*Listed records*:

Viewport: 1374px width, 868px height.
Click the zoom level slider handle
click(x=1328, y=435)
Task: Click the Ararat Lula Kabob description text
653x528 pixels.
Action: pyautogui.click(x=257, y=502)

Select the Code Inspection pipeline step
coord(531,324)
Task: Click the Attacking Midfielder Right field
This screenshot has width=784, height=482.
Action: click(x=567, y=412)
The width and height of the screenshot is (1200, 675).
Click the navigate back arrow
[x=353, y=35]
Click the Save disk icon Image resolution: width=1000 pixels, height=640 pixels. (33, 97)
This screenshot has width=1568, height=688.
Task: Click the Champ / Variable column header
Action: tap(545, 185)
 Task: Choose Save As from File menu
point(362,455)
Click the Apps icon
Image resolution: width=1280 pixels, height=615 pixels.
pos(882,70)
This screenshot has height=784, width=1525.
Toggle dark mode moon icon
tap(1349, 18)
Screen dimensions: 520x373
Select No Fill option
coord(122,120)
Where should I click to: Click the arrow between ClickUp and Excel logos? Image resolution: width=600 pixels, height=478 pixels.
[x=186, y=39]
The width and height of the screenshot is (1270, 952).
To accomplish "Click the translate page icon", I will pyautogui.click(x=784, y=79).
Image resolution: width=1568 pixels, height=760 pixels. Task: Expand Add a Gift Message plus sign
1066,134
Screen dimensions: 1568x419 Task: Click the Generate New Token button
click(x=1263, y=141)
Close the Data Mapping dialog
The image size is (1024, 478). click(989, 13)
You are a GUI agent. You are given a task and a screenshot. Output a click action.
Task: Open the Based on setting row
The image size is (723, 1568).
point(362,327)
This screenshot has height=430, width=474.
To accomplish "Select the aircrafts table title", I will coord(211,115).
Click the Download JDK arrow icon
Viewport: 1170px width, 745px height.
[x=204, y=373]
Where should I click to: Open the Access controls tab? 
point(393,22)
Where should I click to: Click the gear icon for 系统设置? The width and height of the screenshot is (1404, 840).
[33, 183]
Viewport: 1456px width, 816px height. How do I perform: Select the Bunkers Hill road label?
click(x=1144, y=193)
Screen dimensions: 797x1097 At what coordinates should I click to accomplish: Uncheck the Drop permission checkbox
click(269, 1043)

*Task details*:
Reproduce each entry above character for character.

*Task solution*:
Viewport: 1374px width, 868px height.
Click the zoom level slider handle
click(x=1328, y=435)
Task: Click the Ararat Lula Kabob description text
653x528 pixels.
Action: pyautogui.click(x=257, y=502)

Select the Code Inspection pipeline step
coord(531,324)
Task: Click the Attacking Midfielder Right field
This screenshot has width=784, height=482.
Action: click(x=567, y=412)
The width and height of the screenshot is (1200, 675).
Click the navigate back arrow
[x=353, y=35]
Click the Save disk icon Image resolution: width=1000 pixels, height=640 pixels. (33, 97)
This screenshot has width=1568, height=688.
Task: Click the Champ / Variable column header
Action: tap(545, 185)
 Task: Choose Save As from File menu
point(362,455)
Click the Apps icon
Image resolution: width=1280 pixels, height=615 pixels.
pos(882,70)
This screenshot has height=784, width=1525.
Toggle dark mode moon icon
tap(1349, 18)
Screen dimensions: 520x373
Select No Fill option
coord(122,120)
Where should I click to: Click the arrow between ClickUp and Excel logos? Image resolution: width=600 pixels, height=478 pixels.
[x=186, y=39]
The width and height of the screenshot is (1270, 952).
To accomplish "Click the translate page icon", I will pyautogui.click(x=784, y=79).
Image resolution: width=1568 pixels, height=760 pixels. Task: Expand Add a Gift Message plus sign
1066,134
Screen dimensions: 1568x419 Task: Click the Generate New Token button
click(x=1263, y=141)
Close the Data Mapping dialog
The image size is (1024, 478). click(989, 13)
You are a GUI agent. You are given a task and a screenshot. Output a click action.
Task: Open the Based on setting row
The image size is (723, 1568).
point(362,327)
This screenshot has height=430, width=474.
To accomplish "Select the aircrafts table title", I will coord(211,115).
Click the Download JDK arrow icon
Viewport: 1170px width, 745px height.
[x=204, y=373]
Where should I click to: Open the Access controls tab? 
point(393,22)
Where should I click to: Click the gear icon for 系统设置? The width and height of the screenshot is (1404, 840).
[33, 183]
Viewport: 1456px width, 816px height. How do I perform: Select the Bunkers Hill road label?
click(x=1144, y=193)
Screen dimensions: 797x1097 At what coordinates should I click to accomplish: Uncheck the Drop permission checkbox
click(269, 1043)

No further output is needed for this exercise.